As such, they expect complete disclosure from those around them, and when they do ask a question, it’s only to listen to the response. The basis of psychiatry revolves around full disclosure with one’s physician; a doctor can’t listen if a patient won’t talk. In terms of their private lives, however, the two expect a similar relationship to the point that every character, at one moment, discusses that they don’t want to talk about their problems with the two (at the given moment, everything changes when the problem becomes too much to bear, of course). The implication being that the two brothers pry into the personal lives of those around them to such a degree that their family and friends must blatantly tell the two that they have no reason to be involved.

Despite this detail, the program makes it a habit of hiding details from the two brothers in every episode. I say this not as hyperbole, but as a fact; every episode (if not, then almost every episode) has a plot point that can be resolved succinctly if one of the brothers asks about the problem. Instead, the two bumble around the set acting on nothing more than assumption and “professional” judgement. The assumptions that the two characters make, interestingly, often cause further conflicts to emerge. At one point, during the fifth season, the show essentially lampshades this fact by having the younger brother, Niles, blatantly and obviously point out that one character is not aware of his feelings for her by having him dance around the set waving his arms like a madman.

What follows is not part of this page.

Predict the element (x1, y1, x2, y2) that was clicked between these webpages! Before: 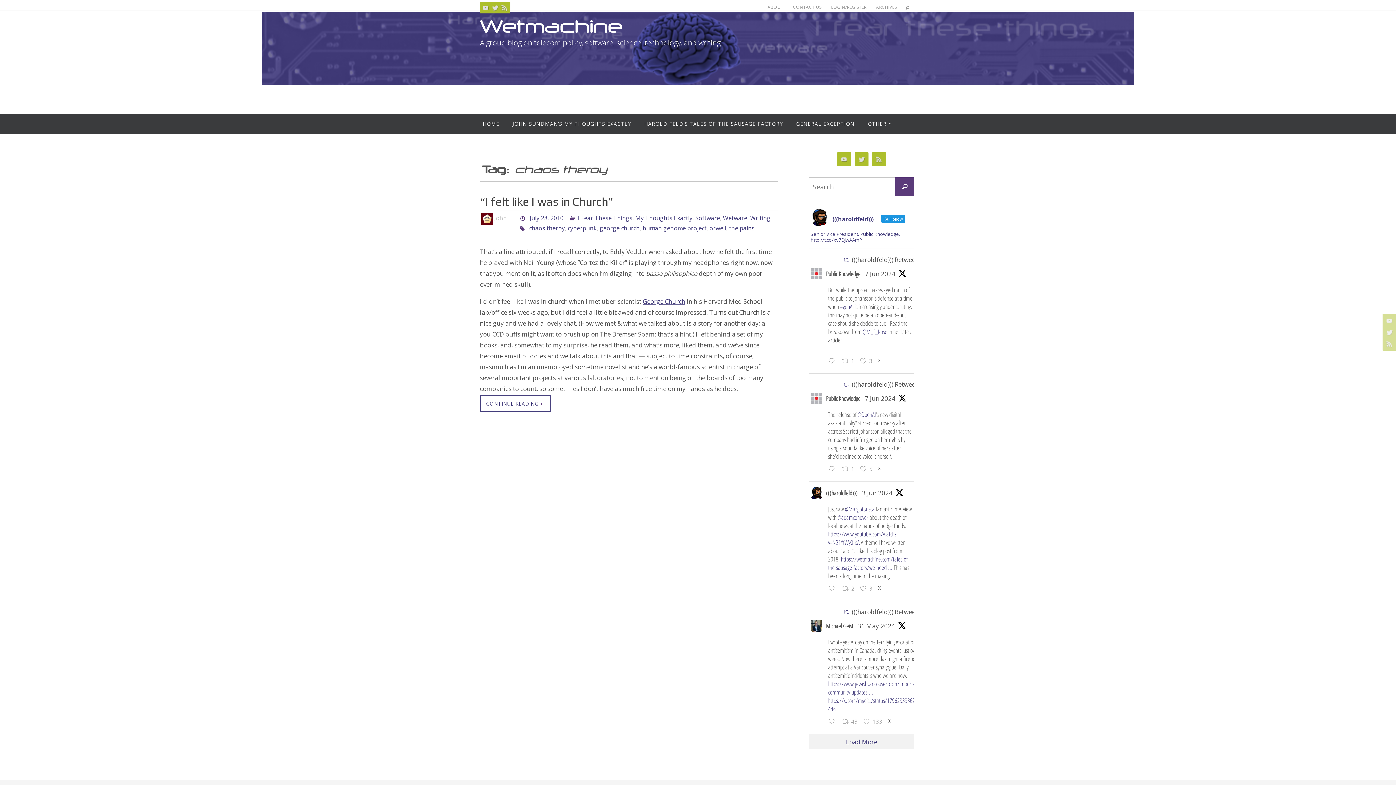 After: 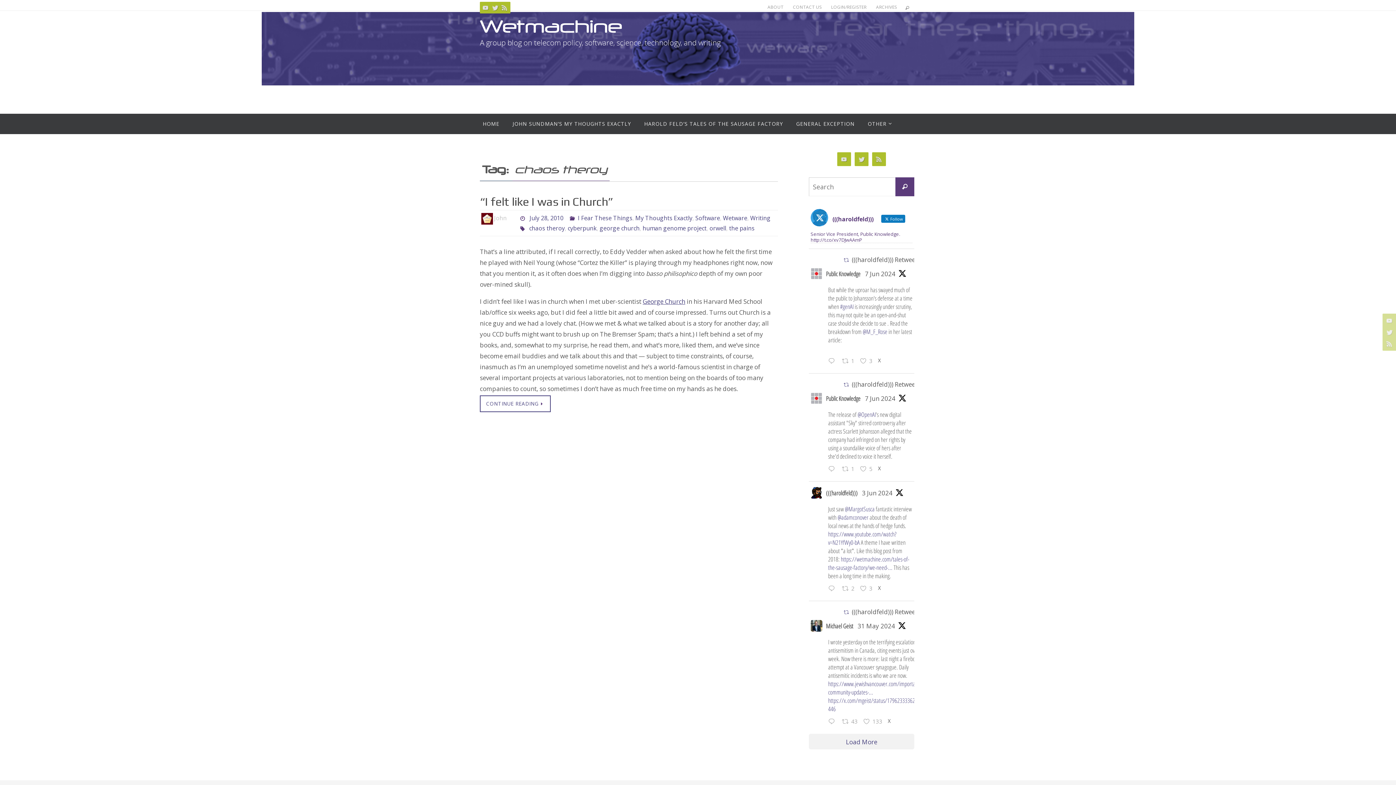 Action: label: (((haroldfeld)))   Follow

Senior Vice President, Public Knowledge. http://t.co/xv7DJwAAmP bbox: (810, 209, 912, 243)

The show raises a strong point about the importance of communication; listening is incredibly important, and not being able to listen to the thoughts and opinions of others is a failing, but not being able to provide an opinion or thought of one’s own is an even greater disadvantage. Granted, the show addresses far more than the importance of basic communication, as it’s repeatedly brought to the attention of the two brothers that they must stop talking and opining so others can do the same, but the core of Frasier is the relationship and constant struggle between speaking and being heard. On one hand, there is no point in speaking if no one is listening and, on the other, speaking too much causes others to stop listening, a point that is all too clear to Dr. Frasier Crane and The Frasier Crane Show.

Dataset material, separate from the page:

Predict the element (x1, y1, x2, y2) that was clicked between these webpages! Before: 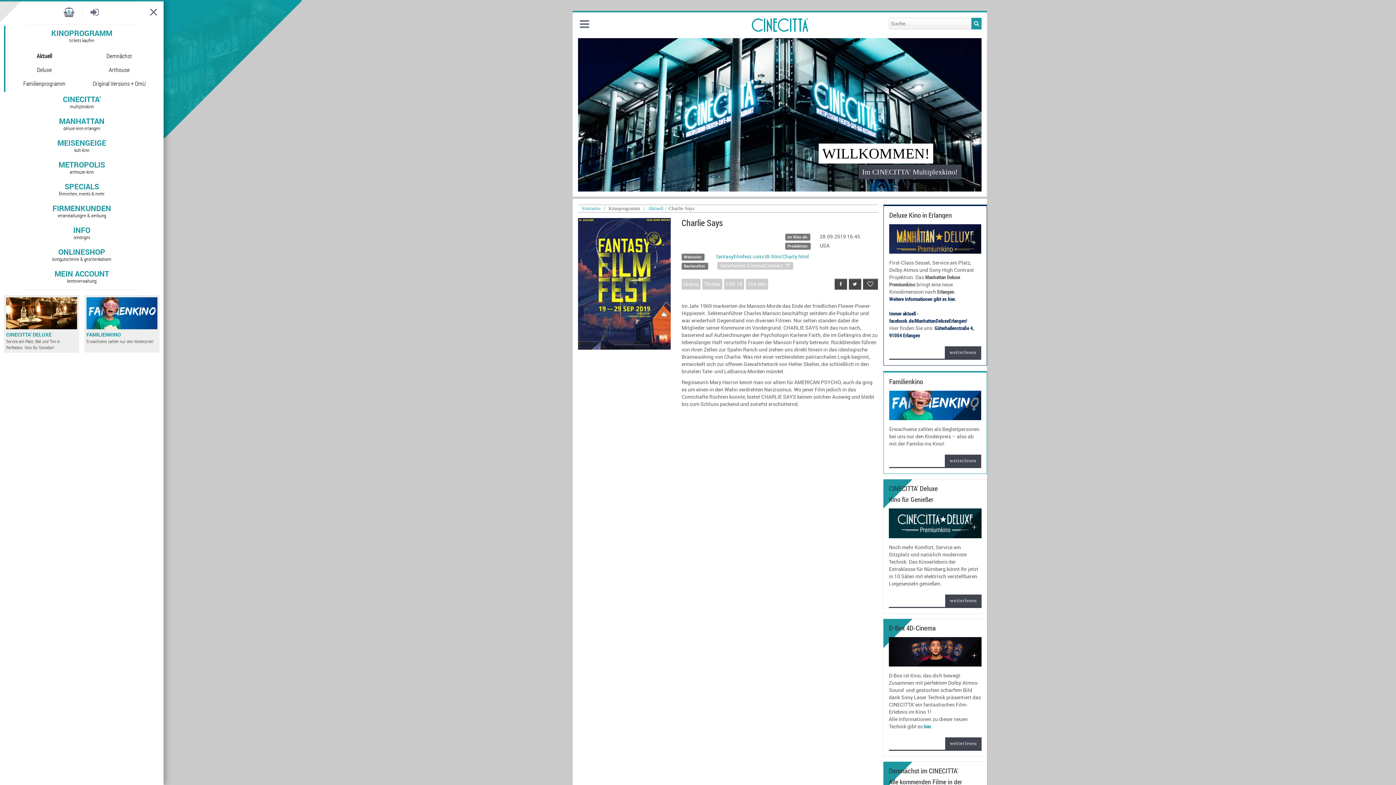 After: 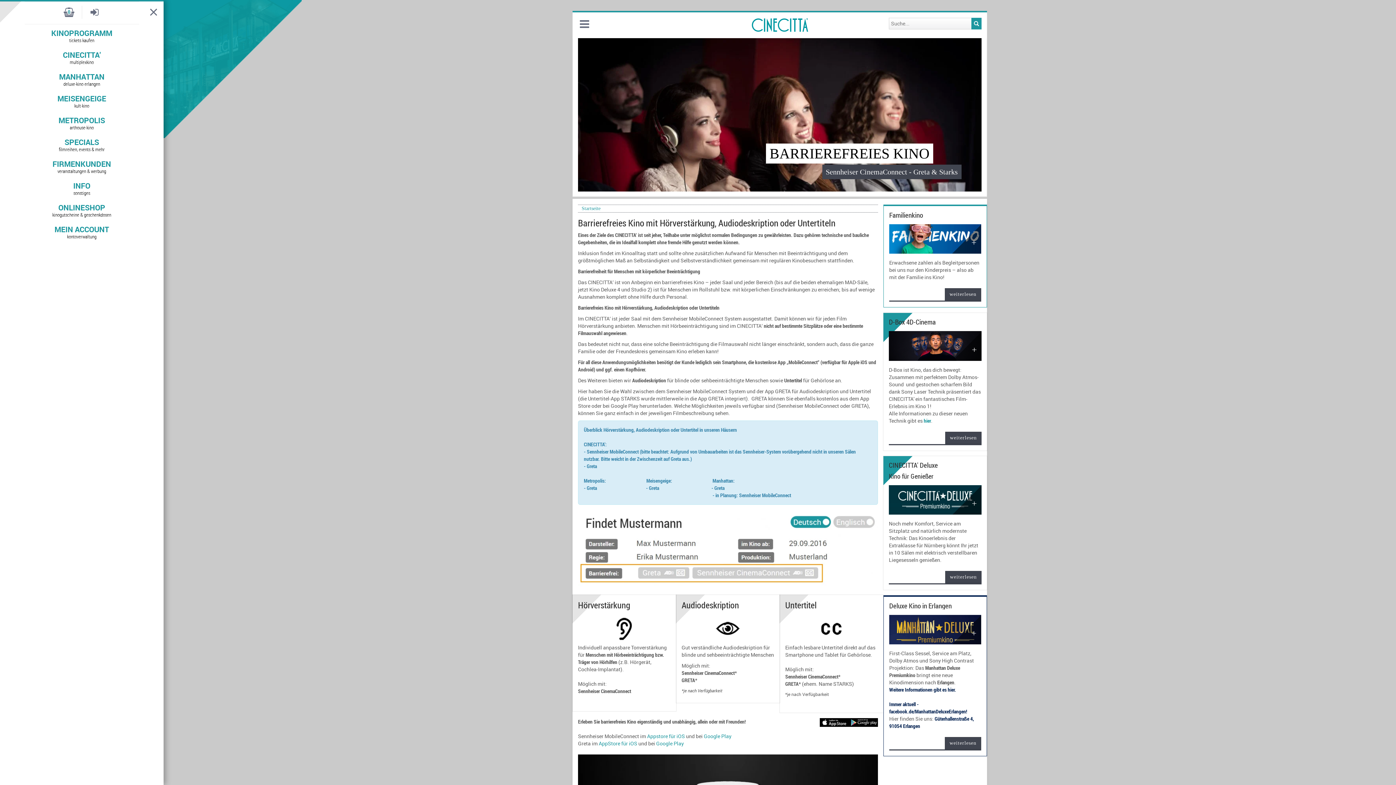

Annoyingly, I can’t claim that the show’s only shortcoming makes me like it any less. Thanks to the wit, charm, intellect, and dialogue of the program (not to mention it’s wonderful characters, and brilliant acting), Frasier is one of my favourite sitcoms. The setting provides enough diversity to satisfy the most discerning of viewers, and the characters provide a sense of intelligence that I’ve yet to see replicated on television. The show addresses several very important issues directly, rarely taking the easy way with any joke, always forcing the audience to be as fluid as the characters. The show has a level of maturity that very few sitcoms can provide, let alone support, and as such I find myself drawn to it further, relishing every moment and always craving more; more detail, more development, and more laughter. All desires that the show is more than happy to oblige.

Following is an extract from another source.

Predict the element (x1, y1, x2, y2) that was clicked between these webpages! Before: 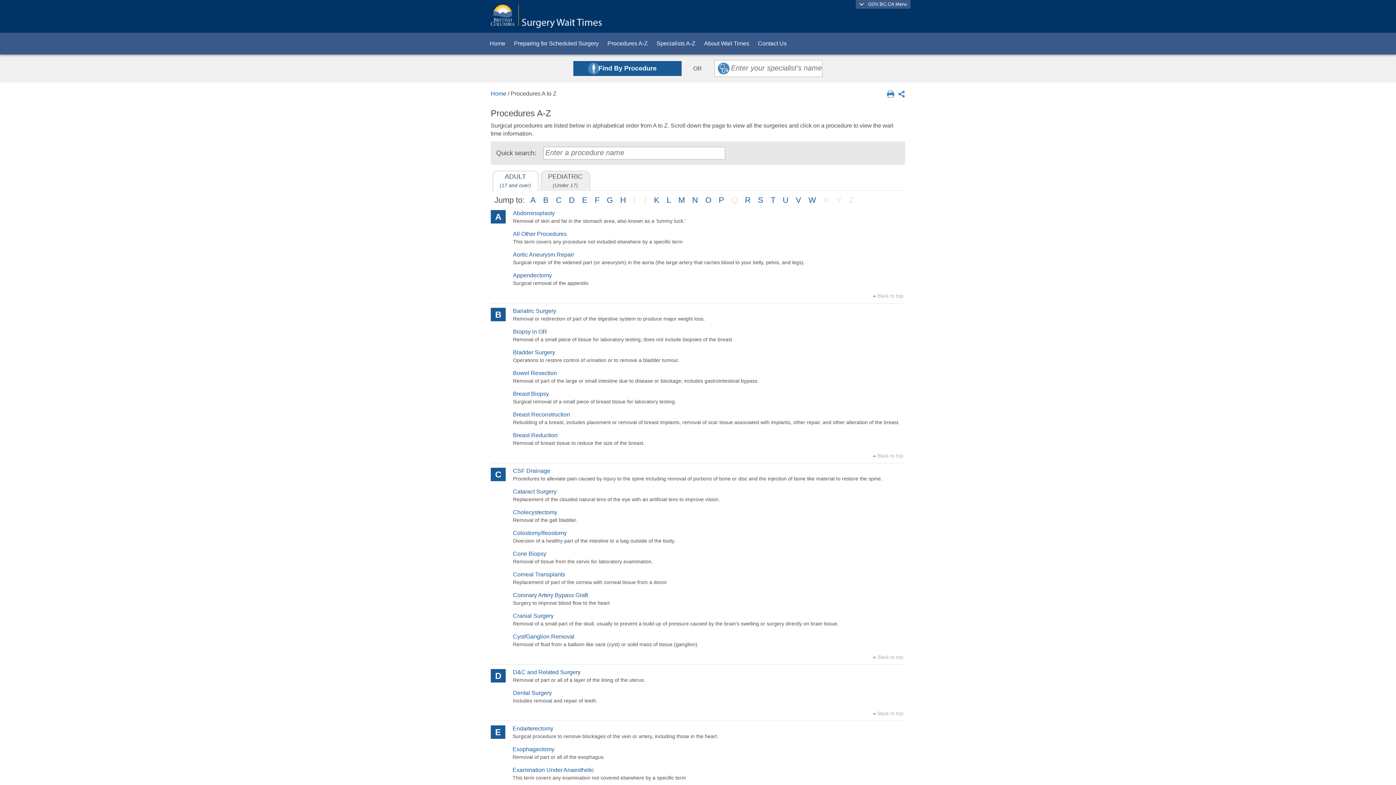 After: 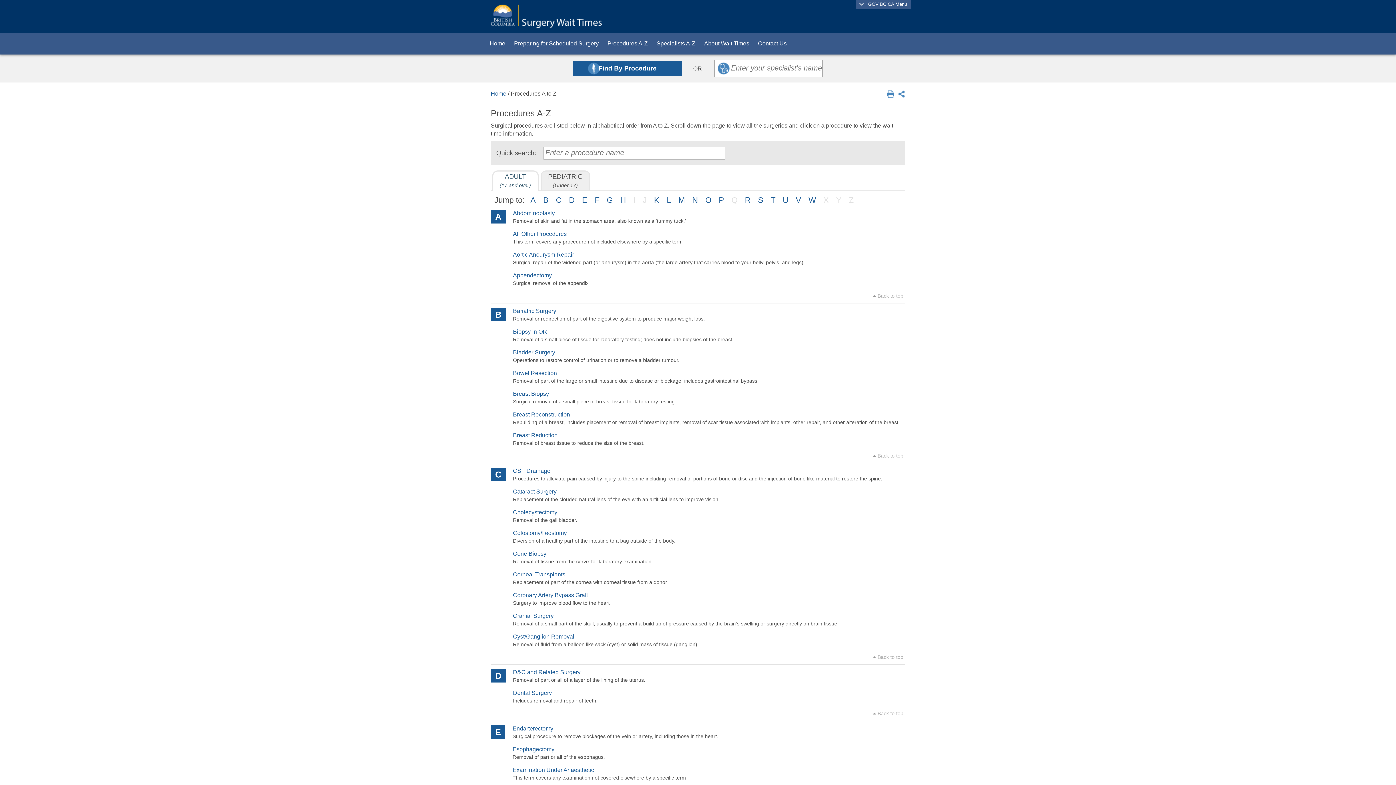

Frasier is, in every sense of the word, the perfect sitcom; it’s funny, the dialogue is brilliantly written, the characters are portrayed with a level of finesse and style that many actors can only dream of achieving, and while the plot might be paper thin thanks to the “should’ve just asked” trope, everything else makes up for it. As such, I cannot deny the brilliance that it provided the televised world during it’s initial run, and I can safely guarantee that every moment of Frasier is worth watching. Even the really annoying bits where simply speaking can solve the episode’s conflict.